In preparation for the long winter, many let their dog’s coats grow long and shaggy. This is fine if you keep them brushed and free from mats. A matted coat is a poor insulator and retains moisture. A well-brushed coat is a great insulator. Try not to wait too late in the fall to clip a coat short…they need at least an inch of growth to protect them from wind and cold. Dogs and cats with short hair do require a warm coat or sweater with a high collar that stretches the complete length of the pet and around under the belly. Some pets even wear ‘booties’ to protect their feet from cold, salt and water.

In this day and age, cats are no longer allowed the freedom to roam the neighborhood and should be confined to your own property. Cats lost in the winter can quickly freeze, become stolen, injured or killed. Cats sometime will also seek refuge from the cold and sleep under hoods of cars for warmth and comfort. This can have fatal results. Banging gently on the hood of the car before starting will give the cat a chance to escape. Never leave your dog or cat in an unattended car for any length of time because just as in summer, temperatures in a vehicle change rapidly and a car can become a deadly refrigerator quickly.
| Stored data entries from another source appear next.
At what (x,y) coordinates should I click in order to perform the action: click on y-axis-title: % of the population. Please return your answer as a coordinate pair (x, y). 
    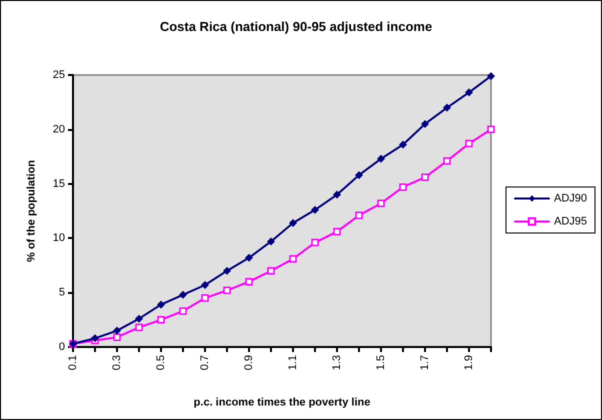
    Looking at the image, I should click on (32, 211).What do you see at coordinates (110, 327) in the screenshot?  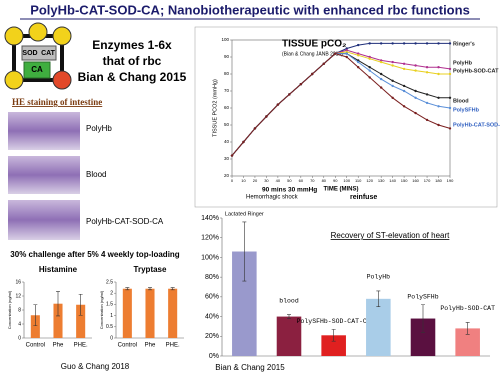 I see `y-tick-label: 0.5` at bounding box center [110, 327].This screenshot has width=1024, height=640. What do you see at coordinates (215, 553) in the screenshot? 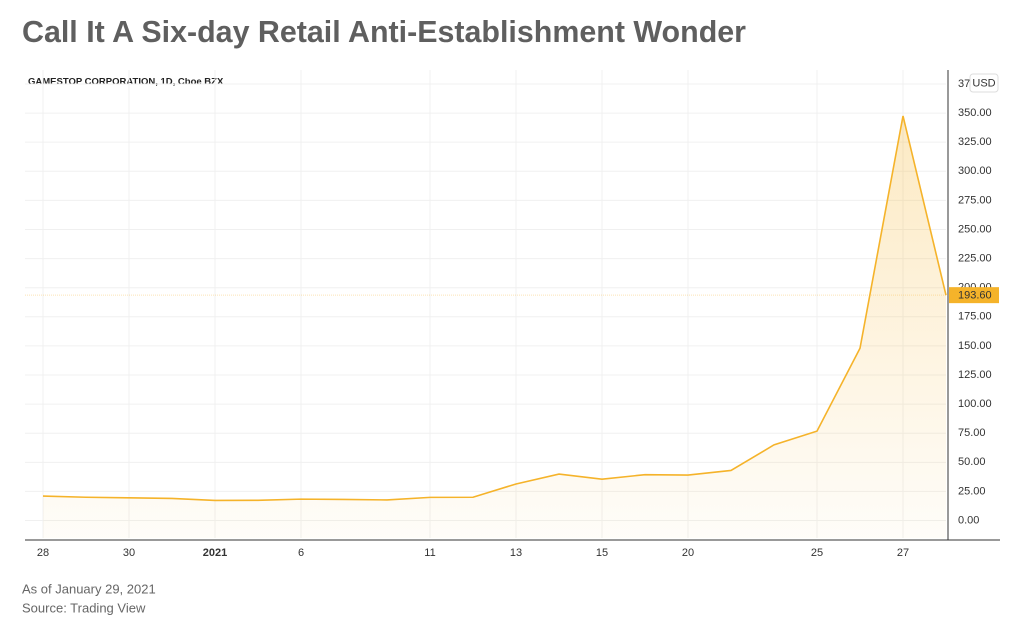
I see `x-tick-label: 2021` at bounding box center [215, 553].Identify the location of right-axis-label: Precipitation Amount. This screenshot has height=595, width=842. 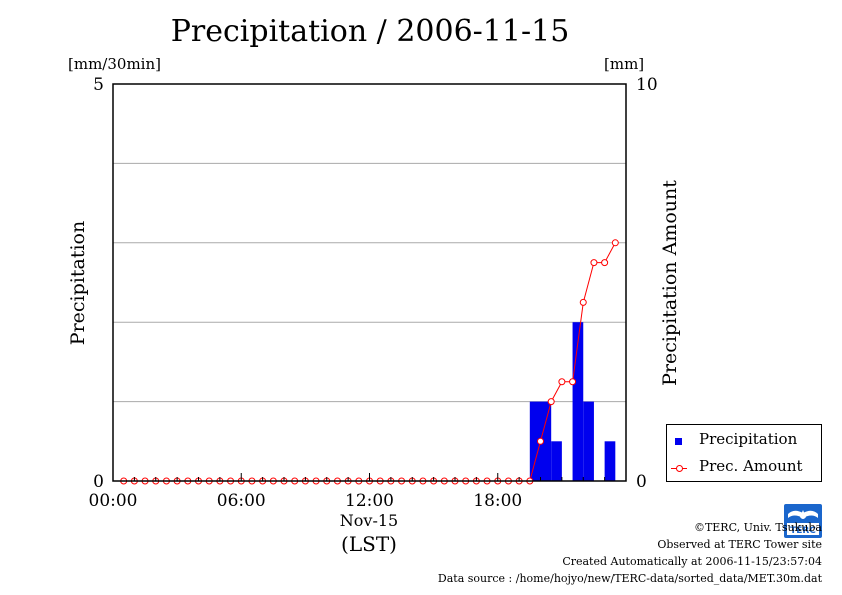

The most deadly hazard for pets in the winter is engine ANTIFREEZE. Pets like to lick this sweet tasting fluid and even a very tiny dose can cause a lethal and hideous death. Clean up any spills of this lethal poison and keep pets away from the area or underside of your vehicle. Try using a ‘pet-friendly’ product containing propylene glycol instead of the deadly ethylene glycol. Wiping your dog’s underside and even going as far as to rinse the salt off of the feet of your dog from sidewalks or roadways when returning from a walk will prevent them from licking it and feeling under the weather.

Puppies and older pets are more susceptible to winter’s cold and require extra care and nutrition. High energy and active dogs who like to participate in winter outdoor activities require an increased diet of higher protein food.

Last but not least wearing a City of Greater Sudbury dog or cat license will guarantee your pets timely and safe return if lost in the winter. Injured pets with licenses can be traced 24 hours a day and can receive veterinary attention more quickly, which could save their life. In closing, I would also like to state that practicing some common sense and preventative measures will help your pet survive the winter and avoid any of the dangers outlined above. More information can be found at www.gsshelter.ca.